Focus – The Next Goal For The Web

Twelve years ago Mario Morino said, “The web changes everything.” I have remembered that every time I noticed the web changed something. What does it fully mean?

Three problems which the internet largely solves are time, distance, and addressable audience.

Time, because internet communications are both instantaneous and asynchronous.

Asynchronous means every participant in a communication does not have to be present at the same time. I can read an email or watch a video when I want to, which can improve impact of the message.

Another assault on time is that through hyperlinks we can provide a complete education, as quickly as the user wants it. No longer are we limited by the constraints of other appointments, energy, and availability. I don’t teach, people learn. My job is to make their learning as easy as possible. Hyperlinks allow user-based, custom learning.

Distance is solved because the internet allows us to interact with people anywhere. FedEx has built a business extending the illusion of “close” created by the internet browser.

Addressable audience means that for the first time, we have the technical capability to communicate with almost anyone, more easily than ever before.

Even though these three problems are largely solved, people are still building communication plans making these three problems the foundations of their work. Why? Perhaps they don’t know what comes after solving those problems.

What comes next is earning “focus.”
Just because you can contact everyone, everywhere, immediately, does not mean you are making a difference. To make a difference requires getting your partner’s focus. That is the next challenge of using the internet.

We have to earn the focus of the audience.

From push to pull.

From broadcast to conversation.

This weekend, I saw an advertisement on The Food Network. It was 30 seconds of “How To Make Mango Salsa.” I put my book down and watched attentively…because I was interested. I go to Baja Fresh for their mango salsa. I wanted to see how it was made. At the end I learned that the ad was sponsored by Garnier. I was appreciative of their commercial and resolved to look at Garnier the next time I needed shampoo.

Now I already knew what Garnier made. Sarah Jessica Parker from “Sex in the City” explained that last year. I had a low level cultural awareness, but no focus. Now I had focus.

Earlier this year I worked with a team from a global software company to figure out how they could take advantage of open source. They wanted to define their “open source business model.” They are not an open source software company, and have no plans in that direction, but their customers are interested in open source.
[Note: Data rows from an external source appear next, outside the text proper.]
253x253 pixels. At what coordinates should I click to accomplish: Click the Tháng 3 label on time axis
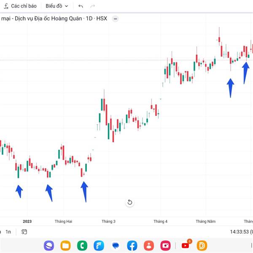[109, 221]
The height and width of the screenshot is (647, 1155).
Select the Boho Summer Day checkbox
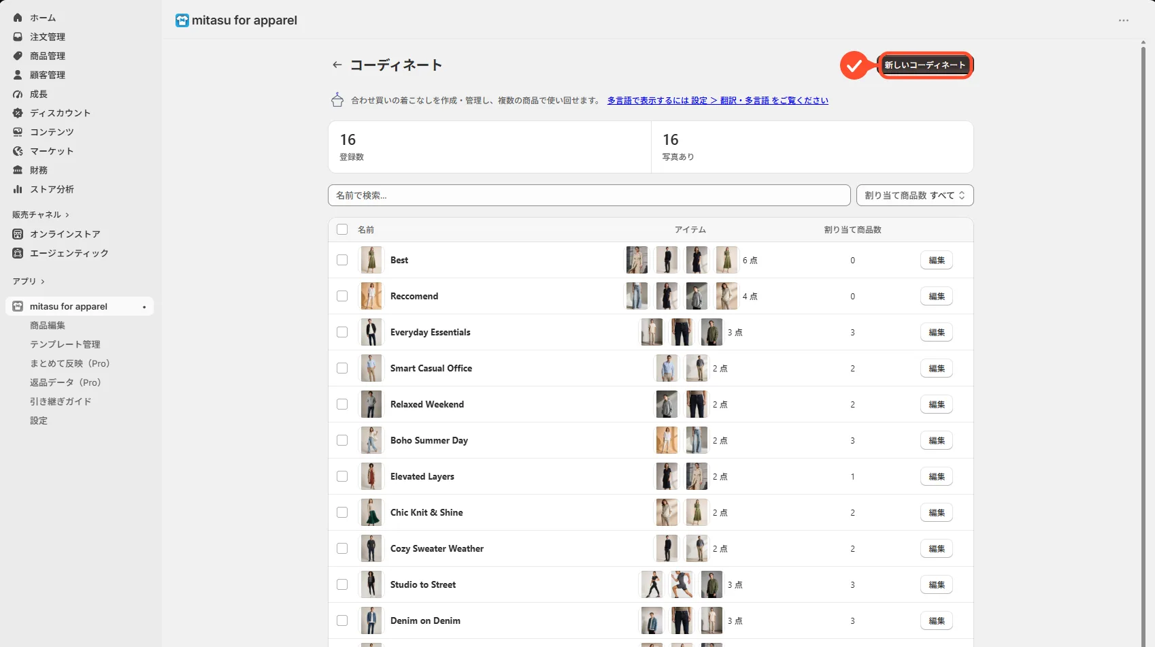342,440
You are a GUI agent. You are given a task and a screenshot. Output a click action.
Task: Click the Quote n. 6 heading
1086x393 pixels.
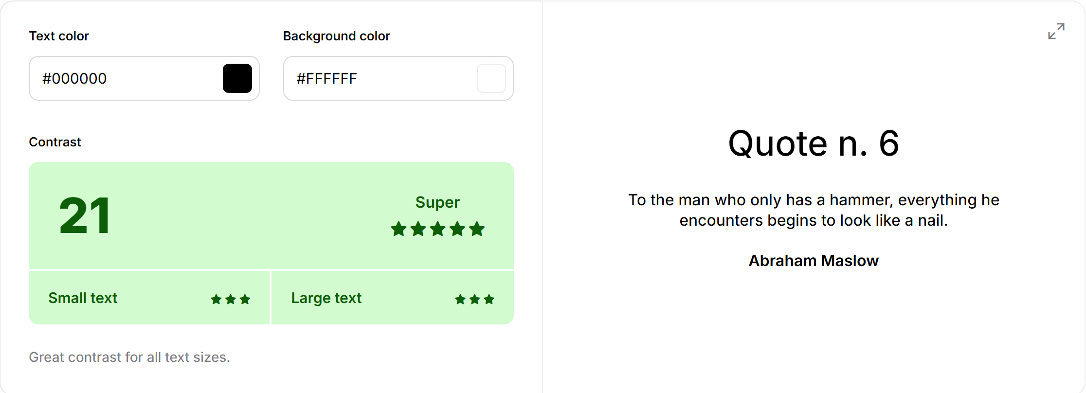[x=814, y=143]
We realized that these customers build applications and utilities that work on our platform. And that these programs might be useful for other customers. And that the people who wrote those programs would be flattered to get some recognition from outside their company for the excellence of their work. Creating more utility for our platform could build customer loyalty, and might be useful for attracting new customers.
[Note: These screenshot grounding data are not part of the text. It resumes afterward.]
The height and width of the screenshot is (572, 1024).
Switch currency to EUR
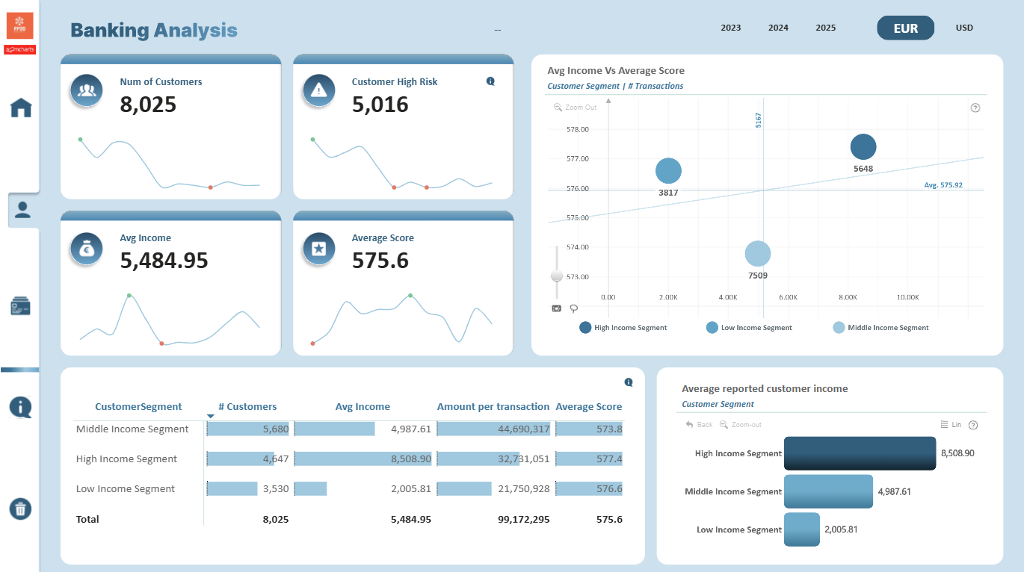click(x=905, y=28)
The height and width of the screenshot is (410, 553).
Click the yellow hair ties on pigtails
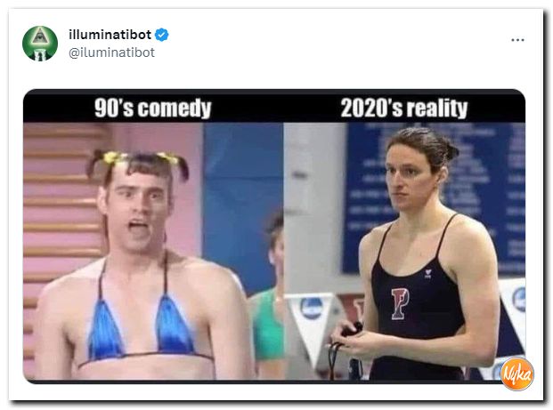(141, 157)
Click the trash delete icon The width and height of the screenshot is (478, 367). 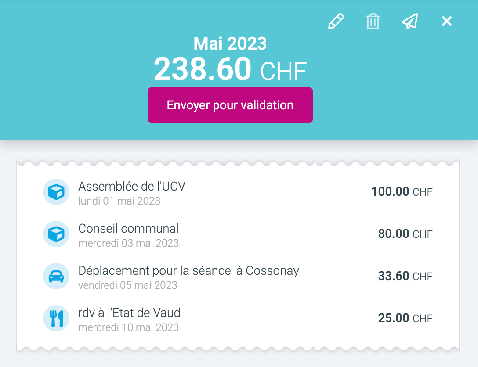click(373, 21)
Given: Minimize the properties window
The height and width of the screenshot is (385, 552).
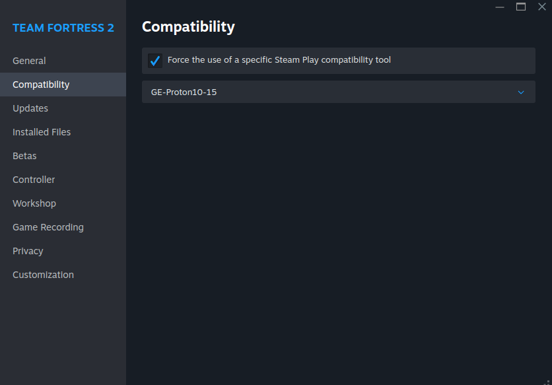Looking at the screenshot, I should pyautogui.click(x=500, y=7).
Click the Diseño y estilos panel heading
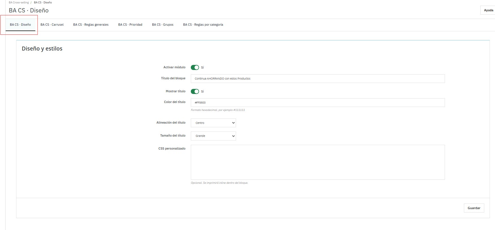The image size is (495, 230). [x=42, y=49]
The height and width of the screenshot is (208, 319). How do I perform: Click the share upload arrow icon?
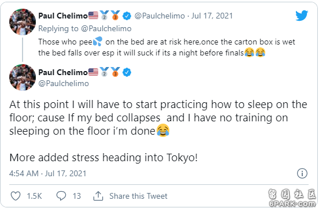98,196
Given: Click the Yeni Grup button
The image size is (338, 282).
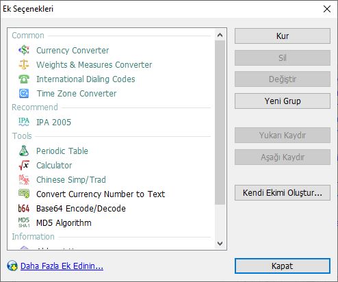Looking at the screenshot, I should click(283, 101).
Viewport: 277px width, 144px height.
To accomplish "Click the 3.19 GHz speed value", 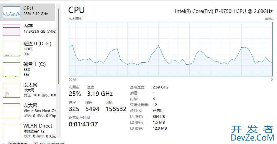I will 100,94.
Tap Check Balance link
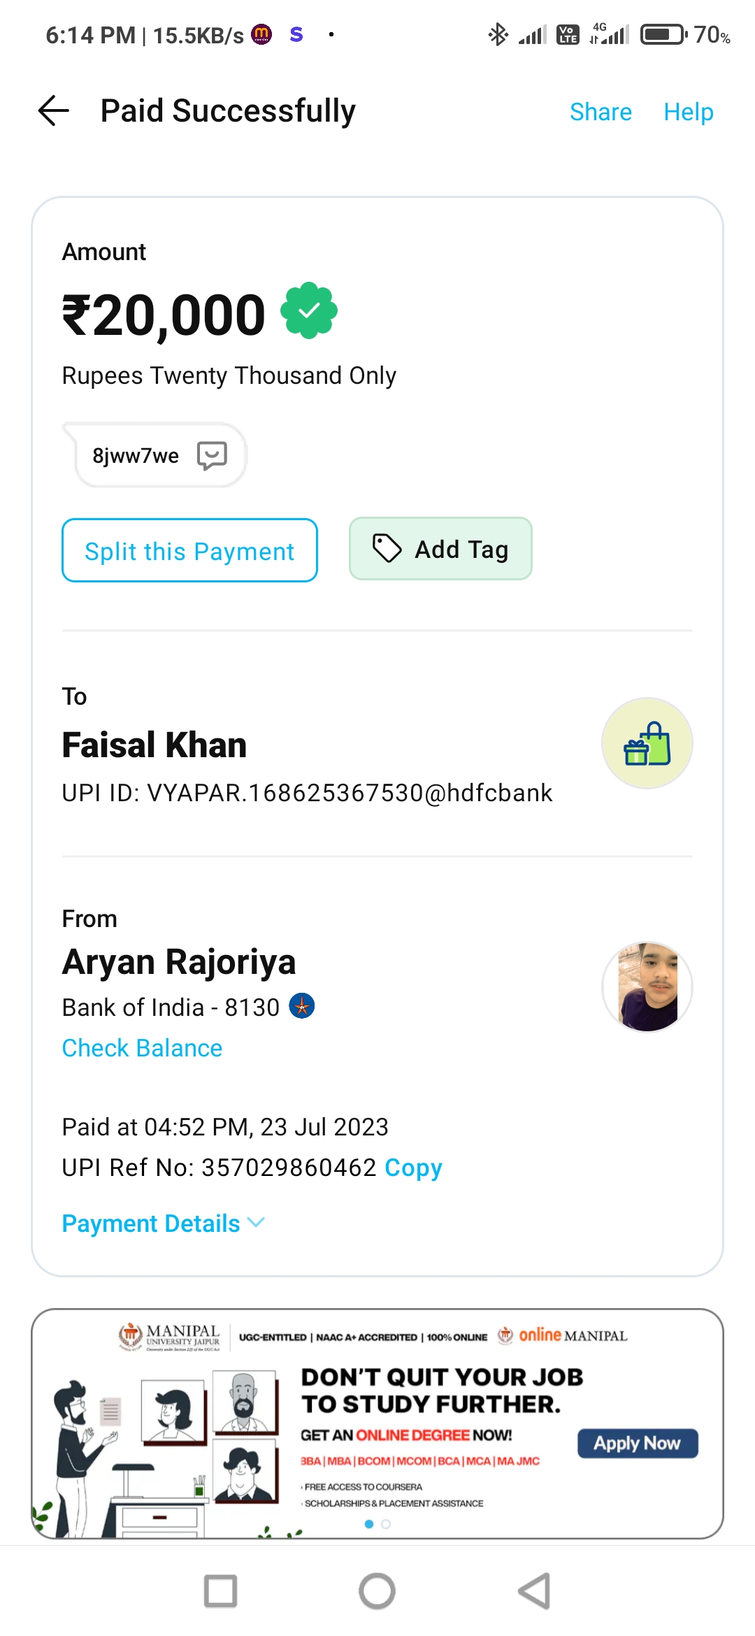This screenshot has height=1636, width=755. [142, 1048]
We saw the opportunity to create a space on the internet where our customers could share their custom programs.

Featuring our customers, the creators, gives them a place to see themselves featured on the internet, and shows newcomers that we are a tribe of heroes.

Instead of spending our time begging for appointments, negotiating for sales, we can also use the internet to spend time making our customers famous, honoring their achievements, and making everyone we touch feel better about being part of our tribe.

Creating focus is different from hammering the traditional “qualify, present, and close.” That is better done on the internet, at the customer’s pace. Our primary job is increasing their understanding the benefit we offer. Which starts by catching their focus.